5. Equifax made it twice as easy for hackers

Equifax, one of the three largest US evidence centers, told 2017 in September that hackers had successfully stolen the personal information of nearly 143 millions of Americans. It was not "just" about normal e-mail accounts. As if that had not been enough, the hackers also sucked off social security numbers, birthdays, addresses and much more. Of course, this should not happen. Especially not if the hacking data could have been easily avoided in comparison to other cases: The hackers gained access to the network through a security breach that had been known to the company for months. Equifax apparently could not muster to patch the gap accordingly. It also worked with extremely pathetic privacy settings. Be sure: The web portal was protected by the following, in our eyes the worst-ever, username-password combination: admin / admin. Something like that is probably not even granny Gertrude for her smartphone.
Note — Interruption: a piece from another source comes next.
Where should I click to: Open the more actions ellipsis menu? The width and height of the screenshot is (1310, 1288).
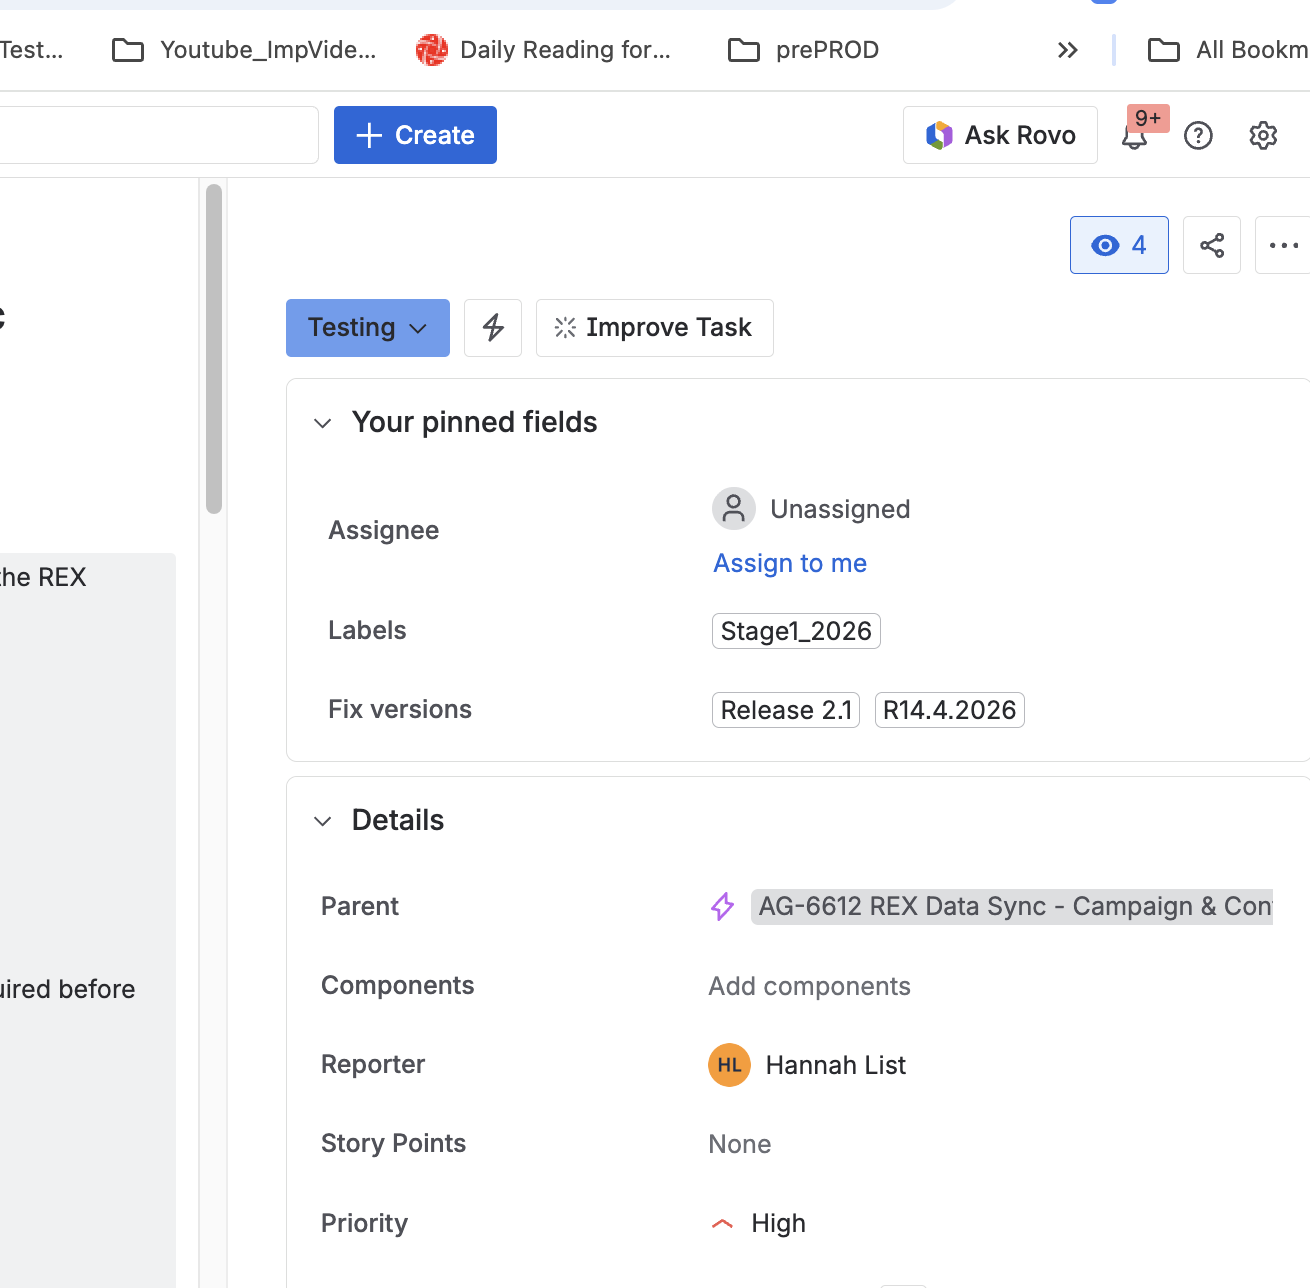[x=1283, y=245]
No wonder then that the company is currently the subject of numerous investigations.

Which Cyber ​​Attacks Are We Expecting 2018?

So much for cybercrime year 2017. We are curious how 2018 will go. However, it is not reassuring that hackers are already using the technologies of the future and our private data are being protected by everlasting security protocols. It is better to take the security of your privacy into your own hands. It's not that hard either: keep your OS always up to date, change your passwords as often as possible and never give up on yours VPN.